Problem details:
Reproduce all of the data below verbatim, line for line.

Information provided:

<<<<

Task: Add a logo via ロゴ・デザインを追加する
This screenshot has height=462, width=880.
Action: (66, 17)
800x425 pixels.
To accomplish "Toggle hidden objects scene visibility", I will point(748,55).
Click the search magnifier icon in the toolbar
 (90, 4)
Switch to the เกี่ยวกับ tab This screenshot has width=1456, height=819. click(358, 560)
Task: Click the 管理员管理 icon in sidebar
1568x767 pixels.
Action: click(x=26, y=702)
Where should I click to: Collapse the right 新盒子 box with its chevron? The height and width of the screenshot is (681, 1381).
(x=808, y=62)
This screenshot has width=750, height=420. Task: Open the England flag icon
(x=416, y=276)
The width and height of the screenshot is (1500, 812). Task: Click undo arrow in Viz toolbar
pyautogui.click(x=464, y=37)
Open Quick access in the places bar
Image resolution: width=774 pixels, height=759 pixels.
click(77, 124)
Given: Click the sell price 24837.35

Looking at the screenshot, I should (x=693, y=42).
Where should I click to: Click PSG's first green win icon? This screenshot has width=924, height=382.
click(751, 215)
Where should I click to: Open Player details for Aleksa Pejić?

>>>>

Answer to the exercise:
Task: Add a logo via ロゴ・デザインを追加する
This screenshot has height=462, width=880.
Action: (66, 17)
800x425 pixels.
To accomplish "Toggle hidden objects scene visibility", I will point(748,55).
Click the search magnifier icon in the toolbar
 (90, 4)
Switch to the เกี่ยวกับ tab This screenshot has width=1456, height=819. click(358, 560)
Task: Click the 管理员管理 icon in sidebar
1568x767 pixels.
Action: click(x=26, y=702)
Where should I click to: Collapse the right 新盒子 box with its chevron? The height and width of the screenshot is (681, 1381).
(x=808, y=62)
This screenshot has width=750, height=420. Task: Open the England flag icon
(x=416, y=276)
The width and height of the screenshot is (1500, 812). Task: Click undo arrow in Viz toolbar
pyautogui.click(x=464, y=37)
Open Quick access in the places bar
Image resolution: width=774 pixels, height=759 pixels.
click(77, 124)
Given: Click the sell price 24837.35

Looking at the screenshot, I should (x=693, y=42).
Where should I click to: Click PSG's first green win icon? This screenshot has width=924, height=382.
click(751, 215)
Where should I click to: Open Player details for Aleksa Pejić?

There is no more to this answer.